Em análise recente sobre a construção de impérios corporativos por figuras públicas, o caso da Fenty Beauty e Savage X Fenty ilustra uma ruptura no modelo tradicional de licenciamento. A premissa central é que o status de celebridade, isoladamente, é insuficiente para garantir a criação de negócios bilionários. O diferencial na trajetória de Rihanna não residiu apenas no volume de atenção capturado desde sua descoberta na indústria musical em 2005, mas na engenharia financeira e estratégica que transformou sua audiência em capital negociável. Ao rejeitar o papel passivo de garota-propaganda, a fundadora estruturou operações que resolveram ineficiências reais de mercado.

O peso do capital intangível e a aliança com a LVMH

Antes de estruturar suas próprias empresas, a validação de sua capacidade de conversão ocorreu por meio de colaborações estratégicas. O lançamento do batom "Riri Woo" com a MAC Cosmetics esgotou em poucas horas, enquanto sua atuação como diretora criativa da divisão feminina da Puma resultou em um salto de 40% nas vendas de calçados femininos nos Estados Unidos. O modelo de negócios definitivo, contudo, materializou-se na parceria com a Kendo, incubadora do conglomerado LVMH.

Em um acordo atípico para o setor de luxo — que historicamente relega celebridades a funções de marketing —, a LVMH investiu US$ 35 milhões por 50,01% de equity na Fenty Beauty. Em contrapartida, Rihanna igualou a proporção com US$ 30 milhões em contribuições "in-kind", utilizando sua marca pessoal, tempo e base de consumidores como ativos intangíveis para reter 49,99% da operação.

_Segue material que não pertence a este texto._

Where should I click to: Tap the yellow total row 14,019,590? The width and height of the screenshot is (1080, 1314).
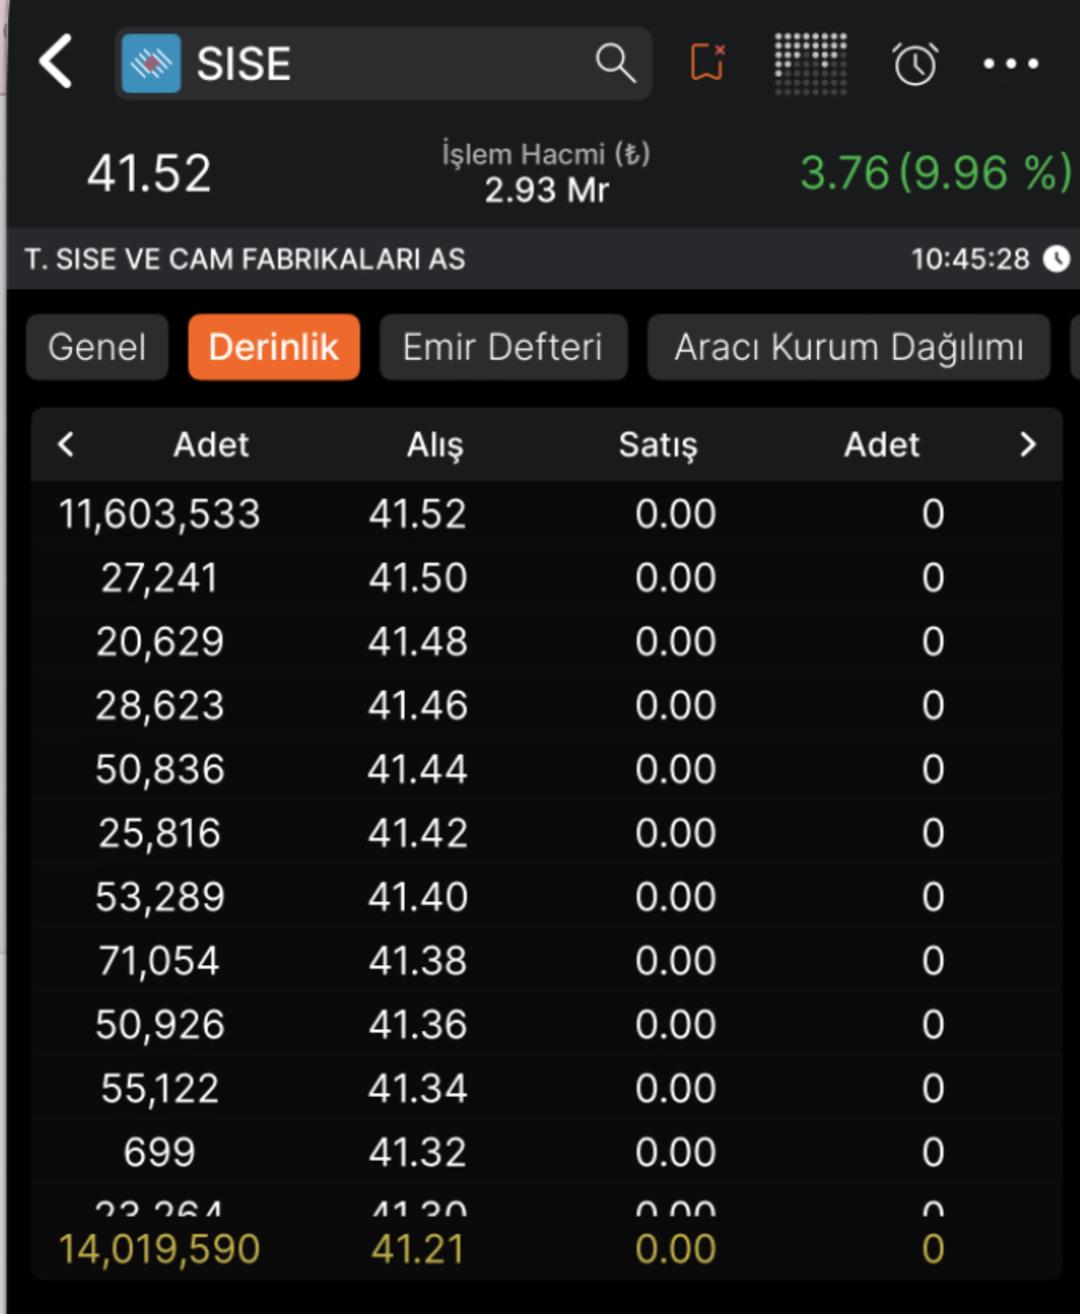tap(159, 1249)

A estrutura permitiu que ela mantivesse o cargo de CEO e o controle criativo, enquanto delegava a complexidade da cadeia de suprimentos, laboratórios e distribuição ao maior grupo de luxo do mundo.

Para contexto, a BrazilValley aponta que a decisão de diluir a propriedade em troca de infraestrutura robusta ecoa as práticas de fundadores de tecnologia, que frequentemente trocam controle acionário por ganhos de escala e poder de distribuição, contrariando a expectativa do público leigo de que reter a totalidade de uma empresa menor seja preferível a possuir metade de uma operação global.

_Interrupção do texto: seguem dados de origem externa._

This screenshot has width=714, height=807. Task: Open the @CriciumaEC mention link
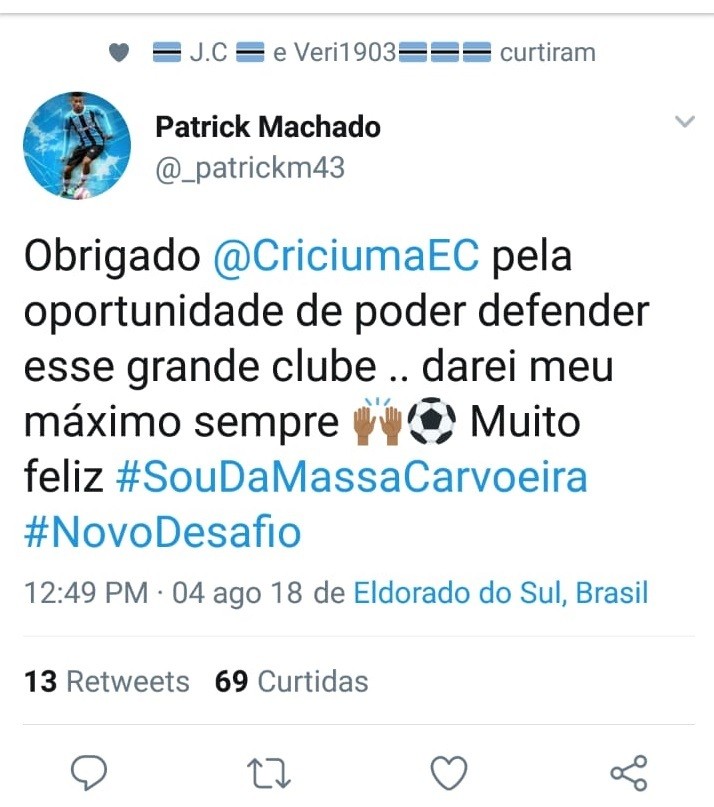point(346,256)
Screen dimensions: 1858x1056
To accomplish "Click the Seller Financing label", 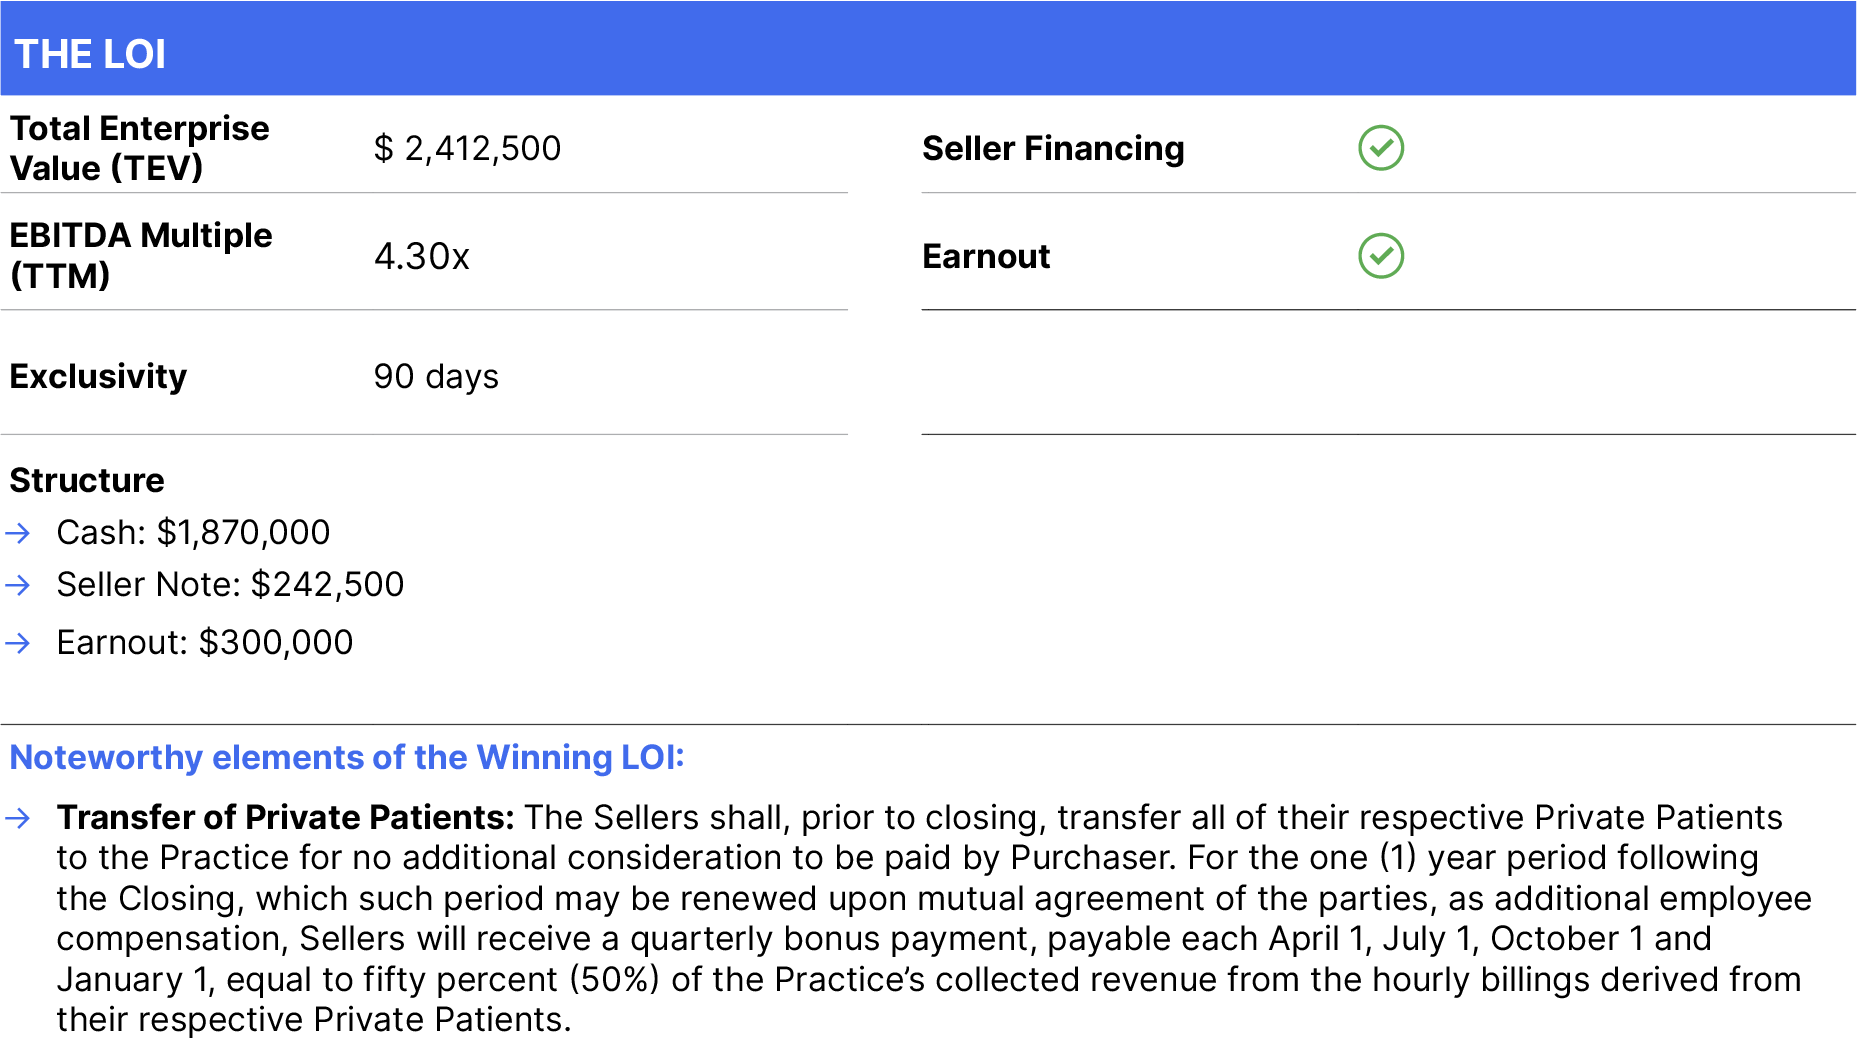I will coord(1053,148).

A tese da dor de mercado e o limite do "Efeito Fenty"

O sucesso comercial das marcas não se sustentou apenas na distribuição da LVMH, mas na identificação de uma dor estrutural do consumidor. O lançamento da Fenty Beauty em setembro de 2017, com 40 tons de base, atacou diretamente a falta de opções para peles retintas. A tese provou-se matematicamente: a marca faturou US$ 100 milhões em 40 dias e US$ 558 milhões em seu primeiro ano, atingindo um valuation bilionário até 2021. A mesma lógica foi aplicada à Savage X Fenty em 2018, que contrastou com o padrão restritivo da Victoria's Secret ao focar em inclusividade de corpos e tons de pele, alcançando também a marca de US$ 1 bilhão em valuation três anos depois.

A tese de investimento da fundadora, no entanto, encontrou seu limite ao desviar da resolução de problemas de massa. A criação da grife de luxo Fenty, também sob o guarda-chuva da LVMH, comercializava peças por cerca de US$ 500. A operação foi encerrada em 2021. A análise argumenta que o fracasso ocorreu porque a marca não resolvia uma ineficiência clara do mercado e entrava em contradição direta com o pilar de acessibilidade que havia fundamentado o relacionamento de confiança entre a empresária e sua base de consumidores.

O encerramento da divisão de luxo e a subsequente concentração de esforços nas linhas de cosméticos e vestuário íntimo evidenciam uma maturidade alocativa rara entre fundadores originários do entretenimento. O legado corporativo de Rihanna demonstra que a atenção pública funciona estritamente como topo de funil. A conversão dessa atenção em equity bilionário exige parceiros institucionais capazes de absorver a complexidade operacional e, fundamentalmente, um produto que entregue utilidade real além do endosso de quem o assina.